» **DATA FOR ANALYSIS**:
'''
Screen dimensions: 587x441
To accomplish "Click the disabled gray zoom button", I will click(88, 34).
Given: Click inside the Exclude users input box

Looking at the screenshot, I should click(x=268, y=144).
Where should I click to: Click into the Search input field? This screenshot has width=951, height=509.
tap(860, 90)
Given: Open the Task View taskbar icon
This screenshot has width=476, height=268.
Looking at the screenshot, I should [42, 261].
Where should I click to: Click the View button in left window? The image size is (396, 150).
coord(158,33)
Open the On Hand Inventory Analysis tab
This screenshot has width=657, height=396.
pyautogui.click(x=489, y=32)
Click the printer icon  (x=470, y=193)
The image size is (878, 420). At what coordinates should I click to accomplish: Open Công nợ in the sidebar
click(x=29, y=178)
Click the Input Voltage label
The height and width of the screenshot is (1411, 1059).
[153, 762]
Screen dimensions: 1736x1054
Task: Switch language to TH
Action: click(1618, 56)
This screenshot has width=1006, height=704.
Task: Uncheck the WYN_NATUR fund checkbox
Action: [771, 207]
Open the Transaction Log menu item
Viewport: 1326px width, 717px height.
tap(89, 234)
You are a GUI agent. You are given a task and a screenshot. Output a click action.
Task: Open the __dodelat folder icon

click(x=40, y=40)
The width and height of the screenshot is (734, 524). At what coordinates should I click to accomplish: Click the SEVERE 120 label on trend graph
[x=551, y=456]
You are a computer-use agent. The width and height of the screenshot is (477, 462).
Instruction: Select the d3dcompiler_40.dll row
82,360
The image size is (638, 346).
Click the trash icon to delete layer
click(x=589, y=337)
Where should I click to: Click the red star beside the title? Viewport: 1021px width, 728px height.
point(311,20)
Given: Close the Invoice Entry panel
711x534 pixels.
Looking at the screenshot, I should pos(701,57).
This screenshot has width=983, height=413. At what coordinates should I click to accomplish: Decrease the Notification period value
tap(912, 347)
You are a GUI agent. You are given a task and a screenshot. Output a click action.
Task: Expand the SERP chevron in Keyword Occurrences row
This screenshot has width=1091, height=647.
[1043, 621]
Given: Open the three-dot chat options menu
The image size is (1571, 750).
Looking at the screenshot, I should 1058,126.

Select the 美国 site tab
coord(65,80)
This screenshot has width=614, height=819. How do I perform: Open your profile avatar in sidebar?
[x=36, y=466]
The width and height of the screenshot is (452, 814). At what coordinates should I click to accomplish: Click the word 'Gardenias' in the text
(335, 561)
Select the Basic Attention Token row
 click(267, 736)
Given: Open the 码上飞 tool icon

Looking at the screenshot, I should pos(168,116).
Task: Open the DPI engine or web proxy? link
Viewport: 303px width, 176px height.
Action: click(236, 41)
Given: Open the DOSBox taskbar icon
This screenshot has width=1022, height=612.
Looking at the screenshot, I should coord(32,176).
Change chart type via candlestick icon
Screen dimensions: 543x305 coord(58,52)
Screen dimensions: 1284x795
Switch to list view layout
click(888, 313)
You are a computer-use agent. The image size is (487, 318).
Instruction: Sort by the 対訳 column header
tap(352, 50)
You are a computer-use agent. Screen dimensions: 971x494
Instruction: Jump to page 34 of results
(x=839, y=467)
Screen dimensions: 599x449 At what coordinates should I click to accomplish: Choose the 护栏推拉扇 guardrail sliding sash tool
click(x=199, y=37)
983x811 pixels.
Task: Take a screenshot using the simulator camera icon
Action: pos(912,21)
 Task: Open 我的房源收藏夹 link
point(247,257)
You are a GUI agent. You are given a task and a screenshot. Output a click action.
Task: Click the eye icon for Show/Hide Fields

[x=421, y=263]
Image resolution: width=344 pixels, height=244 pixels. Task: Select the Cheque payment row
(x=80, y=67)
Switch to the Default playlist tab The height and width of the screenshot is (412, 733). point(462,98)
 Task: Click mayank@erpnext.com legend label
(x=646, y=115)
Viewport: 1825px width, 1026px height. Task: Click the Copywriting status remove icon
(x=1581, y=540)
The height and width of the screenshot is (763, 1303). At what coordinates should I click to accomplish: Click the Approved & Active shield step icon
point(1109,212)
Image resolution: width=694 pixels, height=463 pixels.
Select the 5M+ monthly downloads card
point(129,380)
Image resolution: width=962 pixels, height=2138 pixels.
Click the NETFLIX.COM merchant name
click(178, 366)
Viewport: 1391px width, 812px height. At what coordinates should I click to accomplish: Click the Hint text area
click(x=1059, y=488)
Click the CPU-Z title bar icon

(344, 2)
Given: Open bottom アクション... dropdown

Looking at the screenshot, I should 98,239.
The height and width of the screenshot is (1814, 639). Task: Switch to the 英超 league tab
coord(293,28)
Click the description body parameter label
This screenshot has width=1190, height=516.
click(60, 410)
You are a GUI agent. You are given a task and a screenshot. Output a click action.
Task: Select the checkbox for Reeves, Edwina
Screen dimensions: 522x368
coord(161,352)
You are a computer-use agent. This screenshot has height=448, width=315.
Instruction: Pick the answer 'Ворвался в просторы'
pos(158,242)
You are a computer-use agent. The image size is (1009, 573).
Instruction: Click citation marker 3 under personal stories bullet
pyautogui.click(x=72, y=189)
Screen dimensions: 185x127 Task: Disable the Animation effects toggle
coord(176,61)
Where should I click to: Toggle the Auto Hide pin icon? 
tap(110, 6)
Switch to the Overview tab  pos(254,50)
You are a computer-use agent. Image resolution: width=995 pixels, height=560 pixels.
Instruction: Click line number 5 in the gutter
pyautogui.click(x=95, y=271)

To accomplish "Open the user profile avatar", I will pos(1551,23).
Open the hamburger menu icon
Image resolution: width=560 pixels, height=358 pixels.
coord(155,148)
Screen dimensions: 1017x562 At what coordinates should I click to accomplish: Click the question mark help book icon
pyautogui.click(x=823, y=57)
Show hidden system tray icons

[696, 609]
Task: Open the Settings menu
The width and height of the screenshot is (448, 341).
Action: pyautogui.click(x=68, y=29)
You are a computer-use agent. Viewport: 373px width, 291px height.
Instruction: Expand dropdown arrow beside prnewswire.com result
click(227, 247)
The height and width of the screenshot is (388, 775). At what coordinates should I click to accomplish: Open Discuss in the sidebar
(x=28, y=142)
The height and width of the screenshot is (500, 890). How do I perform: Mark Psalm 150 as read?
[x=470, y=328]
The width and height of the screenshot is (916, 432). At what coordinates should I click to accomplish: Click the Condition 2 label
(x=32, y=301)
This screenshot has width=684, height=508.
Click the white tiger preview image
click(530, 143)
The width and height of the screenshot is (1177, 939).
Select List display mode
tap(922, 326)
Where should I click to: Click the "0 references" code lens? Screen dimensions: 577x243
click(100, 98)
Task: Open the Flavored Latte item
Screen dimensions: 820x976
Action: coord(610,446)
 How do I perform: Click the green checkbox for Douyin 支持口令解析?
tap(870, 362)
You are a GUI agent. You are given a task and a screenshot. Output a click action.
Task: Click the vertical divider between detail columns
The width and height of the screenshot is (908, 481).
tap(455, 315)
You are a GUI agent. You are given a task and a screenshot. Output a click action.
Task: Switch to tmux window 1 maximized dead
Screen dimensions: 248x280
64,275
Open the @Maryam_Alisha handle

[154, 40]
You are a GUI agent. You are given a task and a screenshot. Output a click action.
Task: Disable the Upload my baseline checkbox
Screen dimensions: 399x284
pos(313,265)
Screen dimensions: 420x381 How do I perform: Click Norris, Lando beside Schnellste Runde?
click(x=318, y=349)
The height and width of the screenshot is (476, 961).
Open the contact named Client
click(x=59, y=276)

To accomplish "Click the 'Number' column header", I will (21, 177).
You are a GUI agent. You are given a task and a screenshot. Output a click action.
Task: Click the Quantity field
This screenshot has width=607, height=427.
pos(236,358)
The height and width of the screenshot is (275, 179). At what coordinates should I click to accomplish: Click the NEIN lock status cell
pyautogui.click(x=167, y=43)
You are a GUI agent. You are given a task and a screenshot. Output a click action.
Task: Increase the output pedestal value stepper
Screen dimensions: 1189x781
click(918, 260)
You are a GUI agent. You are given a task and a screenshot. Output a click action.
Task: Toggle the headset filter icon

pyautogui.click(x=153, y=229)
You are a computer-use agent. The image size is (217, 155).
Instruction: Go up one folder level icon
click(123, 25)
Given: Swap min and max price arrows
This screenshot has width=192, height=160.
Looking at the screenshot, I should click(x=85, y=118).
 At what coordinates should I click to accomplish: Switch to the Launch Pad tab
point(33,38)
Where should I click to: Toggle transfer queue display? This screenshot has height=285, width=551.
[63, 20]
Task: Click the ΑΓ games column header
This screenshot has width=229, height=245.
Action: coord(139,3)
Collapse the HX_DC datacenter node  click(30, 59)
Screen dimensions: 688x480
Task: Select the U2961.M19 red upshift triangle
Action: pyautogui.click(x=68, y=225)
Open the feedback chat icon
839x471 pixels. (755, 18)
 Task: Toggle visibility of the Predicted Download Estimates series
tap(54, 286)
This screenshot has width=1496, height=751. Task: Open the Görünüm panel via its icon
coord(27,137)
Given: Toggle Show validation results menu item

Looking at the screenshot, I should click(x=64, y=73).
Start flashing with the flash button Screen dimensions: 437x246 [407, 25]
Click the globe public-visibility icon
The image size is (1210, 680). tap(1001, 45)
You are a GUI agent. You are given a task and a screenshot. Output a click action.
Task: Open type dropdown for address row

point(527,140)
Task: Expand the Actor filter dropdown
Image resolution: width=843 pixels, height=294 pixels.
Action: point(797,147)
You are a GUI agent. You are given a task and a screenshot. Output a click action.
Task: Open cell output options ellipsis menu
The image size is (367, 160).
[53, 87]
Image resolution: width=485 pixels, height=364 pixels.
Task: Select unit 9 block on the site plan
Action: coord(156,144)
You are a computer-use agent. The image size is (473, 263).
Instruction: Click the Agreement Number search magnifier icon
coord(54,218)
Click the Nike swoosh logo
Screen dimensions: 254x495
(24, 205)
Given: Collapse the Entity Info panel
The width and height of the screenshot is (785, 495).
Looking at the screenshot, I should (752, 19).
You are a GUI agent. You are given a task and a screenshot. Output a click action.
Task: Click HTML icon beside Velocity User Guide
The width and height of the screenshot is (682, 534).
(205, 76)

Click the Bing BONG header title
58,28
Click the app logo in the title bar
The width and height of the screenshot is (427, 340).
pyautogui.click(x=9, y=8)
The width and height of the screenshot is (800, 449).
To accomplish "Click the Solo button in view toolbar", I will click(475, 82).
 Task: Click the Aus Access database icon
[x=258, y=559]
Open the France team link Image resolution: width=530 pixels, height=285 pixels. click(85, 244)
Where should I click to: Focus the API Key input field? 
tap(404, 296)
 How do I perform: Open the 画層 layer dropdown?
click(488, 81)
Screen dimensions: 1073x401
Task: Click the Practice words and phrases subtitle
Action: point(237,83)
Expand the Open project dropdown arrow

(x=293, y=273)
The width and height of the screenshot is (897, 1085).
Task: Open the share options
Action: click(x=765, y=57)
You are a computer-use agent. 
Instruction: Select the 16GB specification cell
'''
» **EXERCISE GOAL**: Find and show each line of the listing with the word "will".

» **YOUR SOLUTION**:
To accomplish "Click the disabled gray zoom button", I will click(88, 34).
To accomplish "Open the user profile avatar", I will pos(1551,23).
To accomplish "Click the 'Number' column header", I will (21, 177).
To accomplish "Click the Solo button in view toolbar", I will click(475, 82).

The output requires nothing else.